Using a very broad concept, true socialism – implemented always by a controlling, nonhuman bureaucracy – is the manufacture of pre-determined goals and their imposition on the state’s citizens, its human property – its non-consenting population. Benign socialism involves the use of money or rewards – not a salary – for rewarding individuals’ “good” behavior and punishing individuals’ “bad” behavior. The values of what is admirable, and what is despicable, are determined by the state. They are not open to discussion.
When such a state becomes more random in its investigation of its individuals, and punishes them arbitrarily and unreasonably, it slides into totalitarianism; not a very far slide.
This excludes a simple employment relationship, where a person does a task for salary. But it does include things like earned-income credit for daycare, or for speedier amortization of natural gas wells, and several things.
Socialism is therefore present to a small degree in many societies. It should be differentiated from laws and crimes. Socialism is not the forbidding of certain specific conduct under punishment of law. It is a more gentle ‘nudging’ in the direction of approved behavior by the authorities.

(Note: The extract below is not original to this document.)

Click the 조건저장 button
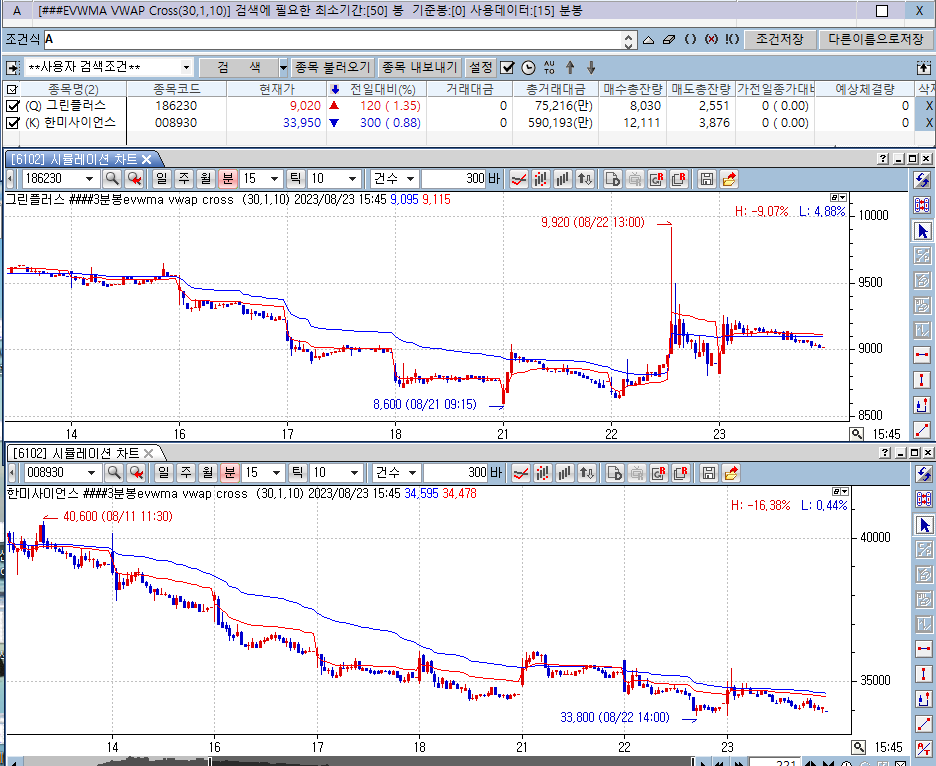936x766 pixels. point(779,39)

The matter, of course, lies with the question, who are these authorities? How do we know that their effects are beneficial?
Their peril is that such arrogant bureaucrats may have little understanding of the matter they seek to own, but have no insight into how much their arrogance blinds their insight into their own ignorance. The “housing crisis” of 2007 was simply a manifestation of the certainty that “Home ownership is to be encouraged, because it builds wealth for the owner.” How it builds wealth, was not scrutinized. The arrogant self-petting that goes around Washington sufficed enough to soothe the ignorant. When it turned out to be a bubble, with house-flipping and other such dreck – so many were shocked and surprised. Buy, hold and sell – the profit was guaranteed, during the bubble. What SUSTAINED the bubble was not interesting, just like back in ’29.
Medicine has become enthralled with the idea that Best Practices exist, which are overriding and stereotypical responses to an identified problem that are more desirably than any other responses at any other time. Any competent physician, as opposed to ANY physician using Best Practices, will get inferior results. A bad physician using Best Practices will get superior results.
Note the dense network of assumpations – what is a “better” or “worse” physician? Is it something that exists in reality? If so, is it something that can be identified and ranked?
Assuming , unquestioningly, the axioms of an argument is not Best Practices in thinking. Why don’t physicians follow Best Practices on their own initiative? What is wrong with that physician who doesn’t?
Best Practices is the rewarding of mediocrity, at the price of the outliers, no matter whether the outliers produce good or bad results. Rather than saving the life of THIS patient, it is more important to have a standard batting average.